The country has recorded over 21.6 million cases overall and more than 604,000 deaths.
The British Medical Association has said the “time is now” for the government to enact plan B in England to prevent the NHS being overwhelmed by growing numbers of coronavirus cases.
The doctors’ trade union believes that not taking further action will be “wilfully negligent” by ministers and a failure to learn the lessons from the report last week by the Commons health and science committees into the government’s handling of the pandemic.
Infections have been rising sharply since the start of October but the government is resisting introducing the extra restrictions set out in its winter plan such as masks, vaccine passports and advice to work from home.
The World Health Organization (WHO) is still assessing the Russia-designed Sputnik V Covid-19 vaccine for emergency use, according to an update on the WHO’s website.
“As with other candidate vaccines, WHO continues to assess Sputnik V vaccines from different manufacturing sites and will publish decisions on their EUL (emergency use listing) status when all the data are available and the review is concluded,” WHO told Reuters.

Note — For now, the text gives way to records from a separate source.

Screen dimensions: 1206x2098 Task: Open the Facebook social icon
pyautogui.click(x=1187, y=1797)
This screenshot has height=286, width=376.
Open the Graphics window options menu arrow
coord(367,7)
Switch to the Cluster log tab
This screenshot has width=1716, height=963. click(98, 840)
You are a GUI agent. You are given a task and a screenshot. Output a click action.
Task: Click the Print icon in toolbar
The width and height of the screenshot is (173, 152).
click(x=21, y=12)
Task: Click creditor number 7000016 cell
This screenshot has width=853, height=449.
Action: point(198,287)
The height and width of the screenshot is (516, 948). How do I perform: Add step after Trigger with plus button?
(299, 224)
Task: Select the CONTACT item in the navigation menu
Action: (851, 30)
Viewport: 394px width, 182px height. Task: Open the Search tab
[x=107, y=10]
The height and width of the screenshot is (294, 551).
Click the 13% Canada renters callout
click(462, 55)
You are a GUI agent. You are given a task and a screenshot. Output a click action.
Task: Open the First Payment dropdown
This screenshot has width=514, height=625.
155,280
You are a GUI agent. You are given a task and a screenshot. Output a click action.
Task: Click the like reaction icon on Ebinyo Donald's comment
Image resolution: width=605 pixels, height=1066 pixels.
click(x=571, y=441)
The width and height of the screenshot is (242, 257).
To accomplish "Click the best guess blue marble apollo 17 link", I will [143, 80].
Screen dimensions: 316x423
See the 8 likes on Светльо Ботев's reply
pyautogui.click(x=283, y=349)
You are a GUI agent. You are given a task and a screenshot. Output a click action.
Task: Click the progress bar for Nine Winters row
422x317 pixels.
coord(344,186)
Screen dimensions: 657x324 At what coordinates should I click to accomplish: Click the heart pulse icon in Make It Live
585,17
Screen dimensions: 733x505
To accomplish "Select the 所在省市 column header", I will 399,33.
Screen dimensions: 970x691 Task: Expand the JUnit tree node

It said it has restarted the assessment process for the Russian vaccine and that it is awaiting the “completion of rolling submission”.
The Russian Direct Investment Fund (RDIF), which promotes Sputnik V abroad, said a group of WHO inspectors is due to visit Russia shortly “to round up all necessary inspections and paperwork on Sputnik V”.
The US Food and Drug Administration authorised booster doses of the Covid-19 vaccines from Moderna and Johnson & Johnson, and said Americans can choose a different jab than their original inoculation as a booster.
The decision paves the way for millions more people in the United States to get the additional protection with the highly contagious Delta variant of the virus causing breakthrough infections among some who are fully vaccinated, Reuters reports.
The agency previously authorized boosters of the Pfizer vaccine developed with German partner BioNTech at least six months after the first round of jabs to increase protection for people aged 65 and older, those at risk of severe disease and those who are exposed to the virus through their work.
The US administered 410,189,737 doses of Covid-19 vaccines in the country as of Wednesday morning and distributed 496,915,265 doses, the U.S. Centers for Disease Control and Prevention said.
Those figures are up from the 409,438,987 vaccine doses the CDC said had gone into arms by Oct. 19 out of 495,844,635 doses delivered.
The agency said 219,381,466 people had received at least one dose while 189,709,710 people are fully vaccinated as of 6:00 a.m. ET on Wednesday, Reuters reports.
Despite Delta being more transmissible than earlier Covid-19 variants, in Australia few children and adolescents who get the virus have severe symptoms, and schools should only be closed under exceptional circumstances, research from the Murdoch Children’s Research Institute has found.
However, the analysis reveals children and adolescents living with some pre-existing health conditions, including obesity, and those living in disadvantage, low socioeconomic or those with minority ethnic status have an increased risk of severe disease.
They found ventilation is important and mental health surveillance is needed across both primary and secondary schools.
“In Early Childhood Education Centres [ECEC] and school settings, transmission is largely seen between adults and from adults to children,” the report said. “Although child-child transmission also occurs, the highest risk of transmission remains within households.”
Lithuania’s biggest news portals said they were switching off public comments on their articles about Covid-19 vaccines in an effort aimed at curbing conspiracy theories.
Some 71% of adults in the eurozone country of 2.8 million people are fully vaccinated against Covid-19 – a higher rate than many of its neighbours in central and eastern Europe.
But infection rates have surged in recent days.
“We are showing solidarity with the state and society with the common effort to disable the unfounded misinformation spread by anti-vaxxers,” Arnas Marcinkus, head of the Association of Online Media in Lithuania, told AFP.